T (tumour) plus a number indicates the size of the primary tumour and how far it has grown. The number refers to the stages described below:

T0 – there is no evidence of primary tumour in the kidney

T1 – the tumour is less than 7 cm in size and is completely contained within the kidney

T1a is a tumour less than 4 cm in size

T1b is a tumour between 4 and 7 cm in size

T2 – the tumour is more than 7 cm in size and is completely contained within the kidney

T2a is a tumour more than 7 cm but less than 10 cm in size

T2b is a tumour more than 10 cm in size

T3 – the cancer has spread beyond the kidney to the tissues or organs around the kidney, for example a major vein or the adrenal gland

T3a is a tumour that has grown into the renal vein or the fat surrounding the kidney

T3b is a tumour that has grown into the part of the vena cava (a large vein in the body), which is below the diaphragm

T3c is a tumour that has grown into the part of the vena cava, which is above the diaphragm, and it is growing into the wall of the vena cava

T4 – the cancer has spread beyond the tissues or organs around the kidney to more distant organs in the body

N (nodes) plus a number indicates that the cancer has spread to nearby lymph nodes. The number refers to the number of affected lymph nodes:

N0 – cancer has not been detected in any lymph nodes

N1 – cancer has spread to one nearby lymph node only

N2 – cancer has spread to more than one nearby lymph node

M (metastases) plus a number refers to places elsewhere in the body where the cancer has spread. M0 means there are no distant metastases and M1 means distant metastases are present.
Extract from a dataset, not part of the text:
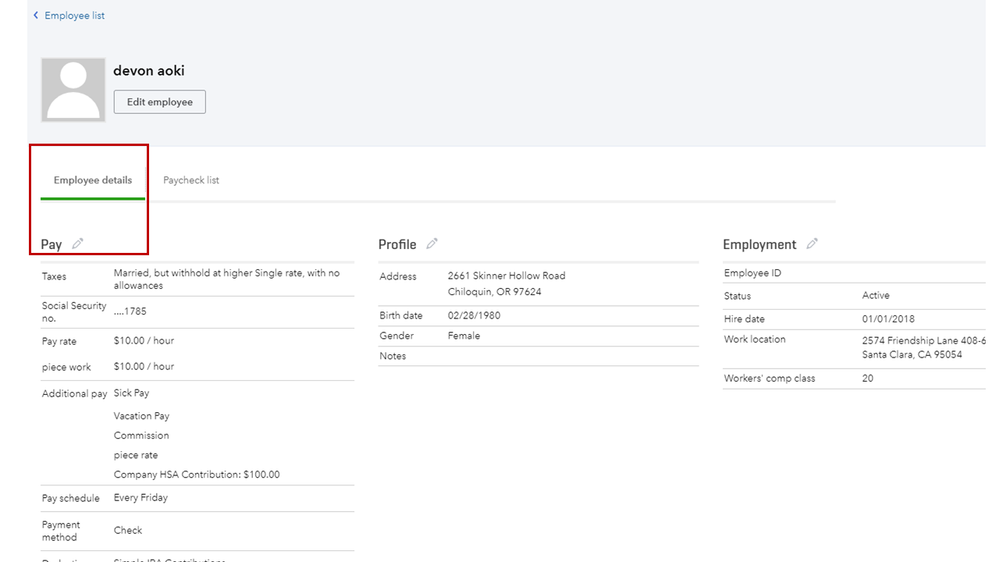Switch to the Employee details tab
This screenshot has width=999, height=562.
tap(93, 181)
Your doctor will combine these figures to give an overall staging, e.g. T2 N0 M0, which means the cancer is bigger than 7cm but still confined to the kidney, there is no involvement of lymph nodes and there are no metastases.
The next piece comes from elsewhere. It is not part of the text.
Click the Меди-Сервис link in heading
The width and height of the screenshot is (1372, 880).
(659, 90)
Another staging classification, which is sometimes used for kidney cancer, is a number system; the cancer is simply said to be stage 1, 2, 3 or 4 (or stage I, II, III, or IV). Again, the stages reflect how large the primary tumour has become, and whether the cancer has spread to lymph nodes or other areas of the body. A stage 4 tumour is often referred to as an advanced cancer. The number system used for kidney cancer is as follows;

  • Stage 1 – the cancer is confined to the kidney and is less than 7cm in size
  • Stage 2 – the cancer is bigger than 7cm but still confined to the kidney
  • Stage 3 – the cancer has started to spread outside the kidney to the adrenal gland or a major vein nearby. The cancer may have spread to no more than one nearby lymph node.
  • Stage 4 – the cancer has spread to nearby tissues or organs and more than one nearby lymph node contains cancer cells OR the cancer has spread to other parts of the body further away.

Finding the stage of a cancer helps doctors to advise on what is the best treatment and gives them a reasonable indication of the outlook (prognosis). It also describes the cancer in a standard language which is useful when doctors discuss patients, and when patients are involved in clinical trials. When discussing your treatment options, your doctor will also take into account how well you are overall.
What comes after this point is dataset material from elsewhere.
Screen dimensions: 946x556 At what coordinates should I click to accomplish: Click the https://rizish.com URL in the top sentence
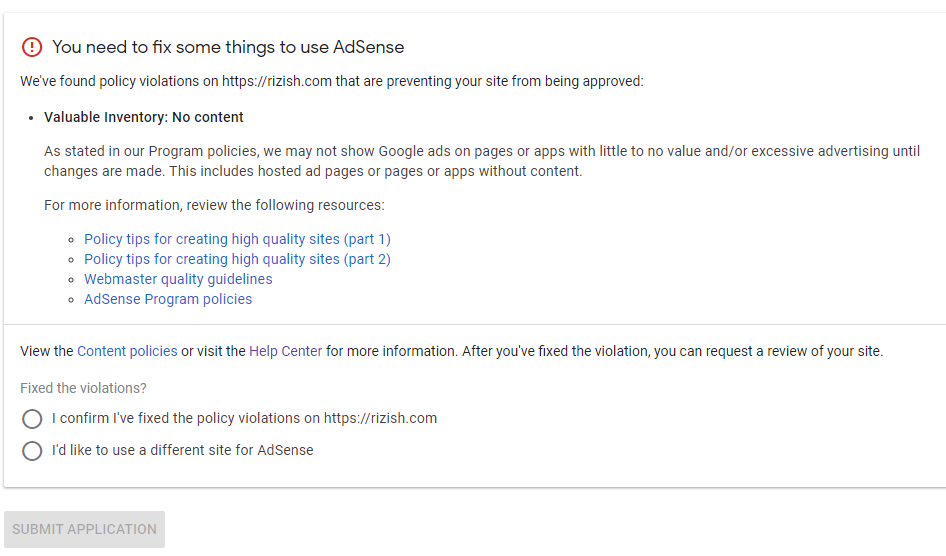click(276, 81)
Doctors grade cancers to indicate how quickly or slowly a cancer is likely to grow and spread. Cells from a sample of the cancer (a biopsy) are looked at under the microscope or tested in other ways. By looking at certain features of the cells the cancer can be graded as low, intermediate or high grade; this system is called the Fuhrman system:

  • Grade 1 or low-grade cells are usually slow-growing, look quite similar to normal cells, tend to be less aggressive and are less likely to spread.
  • Grade 2 or intermediate grade cells grow more quickly, look abnormal, are moderately aggressive and could spread.
  • Grade 3 or high-grade cells are likely to grow more quickly, look very abnormal, tend to be more aggressive and are more likely to spread.
  • Grade 4 or high-grade cells look very abnormal, grow very quickly, are extremely aggressive and are very likely to spread.

Biopsies are usually taken during surgery to remove the affected kidney and are also used to determine the type of kidney cancer a patient has, for example, clear cell or papillary.